A Case in Point

2008 December 30
by Neil

As if to underscore my earlier point, compare this:

The NHS in England could save more than £2bn (€3bn; $3.7bn) a year through better productivity and efficiency, says the Department of Health.

Potential savings calculated from the figures for the first quarter of the financial year 2006-7 include £975m by reducing variation in length of hospital stays; £510m by reducing use of beds before operations; £348m by reducing emergency admissions; and £278m by reducing variation in outpatient referrals.

The biggest potential savings lie in discharging patients earlier, and the data show that several hospitals could save more than £10m each if they matched the performance of the top 25%. University Hospitals of Leicester NHS Trust is listed as having the biggest potential savings: £17.9m.

With this:

Ministers are planning to force GPs to improve their performance by posting patients’ comments about them on an NHS website, the Guardian can reveal.

Ben Bradshaw, the health minister, wants to make it easy for patients in England to rate their family doctor’s competence and bedside manner on bulletin boards on the NHS Choices website. Officials have been told to have the appropriate software ready next year.

He hopes consumer power will make GPs offer a better service for fear that as patients may switch to another practice with better website reviews.

Now, we should include the caveat that the BMJ article is specific to hospital care and the Guardian piece relates to GPs, but you can still see the existence of two different and seemingly contradictory trends. On the one hand we have a government taking a much greater interest in a patient’s satisfaction with their care, which all the talk of ‘compassion’ in the earlier post is related to, and on the other we have this perpetual efficiency drive, born out of a need to reduce waste and an attempt to ensure that funding cuts won’t have a detrimental impact on frontline services.

There are going to be times, of course, when these trends aren’t contradictory; those with busy schedules, for example, will be thankful for reduced waiting times before and after having an operation. But there will be many occasions when a patient’s expectations of the care they receive is far higher than the care a hospital wants/is able to provide. Under those conditions, care provision and patient satisfaction seem irreconcilable, which makes me wonder why the government regards it as so important.

EXERCISE DATA:
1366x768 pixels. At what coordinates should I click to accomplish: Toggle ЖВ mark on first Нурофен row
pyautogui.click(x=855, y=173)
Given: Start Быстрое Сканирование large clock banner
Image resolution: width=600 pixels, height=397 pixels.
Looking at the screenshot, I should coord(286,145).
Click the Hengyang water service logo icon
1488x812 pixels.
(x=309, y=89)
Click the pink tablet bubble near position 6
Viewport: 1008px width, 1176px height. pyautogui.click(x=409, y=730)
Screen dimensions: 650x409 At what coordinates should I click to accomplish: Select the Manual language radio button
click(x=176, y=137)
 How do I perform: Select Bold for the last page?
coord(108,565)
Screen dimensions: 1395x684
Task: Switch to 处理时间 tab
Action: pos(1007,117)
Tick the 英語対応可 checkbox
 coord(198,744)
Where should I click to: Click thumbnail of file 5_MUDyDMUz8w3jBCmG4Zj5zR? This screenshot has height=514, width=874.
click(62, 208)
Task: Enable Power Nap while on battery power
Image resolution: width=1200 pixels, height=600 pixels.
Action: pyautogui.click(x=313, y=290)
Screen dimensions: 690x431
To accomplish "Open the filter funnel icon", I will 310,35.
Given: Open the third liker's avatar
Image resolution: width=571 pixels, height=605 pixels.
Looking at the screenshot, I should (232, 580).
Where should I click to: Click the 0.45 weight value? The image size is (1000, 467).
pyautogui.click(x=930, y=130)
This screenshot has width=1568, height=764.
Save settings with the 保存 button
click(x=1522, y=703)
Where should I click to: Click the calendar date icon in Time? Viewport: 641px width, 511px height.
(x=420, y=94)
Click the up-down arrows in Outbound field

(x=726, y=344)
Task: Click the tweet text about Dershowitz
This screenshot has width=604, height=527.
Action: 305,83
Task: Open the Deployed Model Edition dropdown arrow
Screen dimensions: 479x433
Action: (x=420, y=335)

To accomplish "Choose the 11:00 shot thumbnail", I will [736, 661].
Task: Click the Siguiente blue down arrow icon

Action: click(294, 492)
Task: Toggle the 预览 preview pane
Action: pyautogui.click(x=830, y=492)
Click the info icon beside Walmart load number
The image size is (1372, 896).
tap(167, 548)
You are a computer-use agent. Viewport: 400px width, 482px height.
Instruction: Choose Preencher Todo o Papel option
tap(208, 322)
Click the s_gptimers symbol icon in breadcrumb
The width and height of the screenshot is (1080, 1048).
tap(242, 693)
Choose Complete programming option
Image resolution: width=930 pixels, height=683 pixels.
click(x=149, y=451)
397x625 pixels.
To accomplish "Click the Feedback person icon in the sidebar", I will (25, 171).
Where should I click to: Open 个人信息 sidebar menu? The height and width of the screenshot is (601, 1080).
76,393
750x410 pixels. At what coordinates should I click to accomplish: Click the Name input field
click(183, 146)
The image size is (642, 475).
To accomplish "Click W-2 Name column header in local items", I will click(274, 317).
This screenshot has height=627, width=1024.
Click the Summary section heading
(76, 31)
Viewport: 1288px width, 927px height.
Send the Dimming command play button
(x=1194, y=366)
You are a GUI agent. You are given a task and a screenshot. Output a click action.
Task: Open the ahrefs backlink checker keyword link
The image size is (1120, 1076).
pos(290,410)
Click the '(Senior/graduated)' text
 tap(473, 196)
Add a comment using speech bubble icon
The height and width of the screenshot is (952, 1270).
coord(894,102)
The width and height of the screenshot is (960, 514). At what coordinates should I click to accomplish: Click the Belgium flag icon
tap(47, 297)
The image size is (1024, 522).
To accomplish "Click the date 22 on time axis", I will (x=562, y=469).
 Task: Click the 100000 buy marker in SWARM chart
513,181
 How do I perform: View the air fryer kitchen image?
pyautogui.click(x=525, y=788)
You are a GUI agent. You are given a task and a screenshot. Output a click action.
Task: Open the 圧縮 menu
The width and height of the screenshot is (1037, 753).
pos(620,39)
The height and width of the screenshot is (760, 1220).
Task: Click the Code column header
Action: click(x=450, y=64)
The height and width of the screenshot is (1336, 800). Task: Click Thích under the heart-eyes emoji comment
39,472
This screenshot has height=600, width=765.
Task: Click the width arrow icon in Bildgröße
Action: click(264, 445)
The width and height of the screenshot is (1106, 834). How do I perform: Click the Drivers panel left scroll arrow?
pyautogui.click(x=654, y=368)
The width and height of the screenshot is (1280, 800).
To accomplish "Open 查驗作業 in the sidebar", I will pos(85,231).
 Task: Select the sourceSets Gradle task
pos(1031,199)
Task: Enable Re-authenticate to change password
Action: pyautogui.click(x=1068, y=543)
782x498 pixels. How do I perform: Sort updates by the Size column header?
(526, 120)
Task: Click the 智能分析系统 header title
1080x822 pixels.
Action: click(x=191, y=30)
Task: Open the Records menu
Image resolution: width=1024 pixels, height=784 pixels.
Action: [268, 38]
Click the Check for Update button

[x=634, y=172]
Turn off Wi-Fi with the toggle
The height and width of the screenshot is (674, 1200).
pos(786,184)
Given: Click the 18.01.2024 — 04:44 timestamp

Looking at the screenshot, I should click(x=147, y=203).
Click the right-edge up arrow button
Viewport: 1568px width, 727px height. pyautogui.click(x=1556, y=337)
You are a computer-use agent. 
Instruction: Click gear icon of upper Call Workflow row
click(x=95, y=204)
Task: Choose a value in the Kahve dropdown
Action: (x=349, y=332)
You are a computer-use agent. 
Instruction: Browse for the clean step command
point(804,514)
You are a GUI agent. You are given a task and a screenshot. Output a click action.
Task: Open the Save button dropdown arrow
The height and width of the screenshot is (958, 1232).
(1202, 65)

TASK BRIEF:
Print the passage of the post on NHS efficiency and patient satisfaction that begins at the words "Ben Bradshaw, the" and stops after "better website reviews.".

TASK RESULT:
Ben Bradshaw, the health minister, wants to make it easy for patients in England to rate their family doctor’s competence and bedside manner on bulletin boards on the NHS Choices website. Officials have been told to have the appropriate software ready next year.

He hopes consumer power will make GPs offer a better service for fear that as patients may switch to another practice with better website reviews.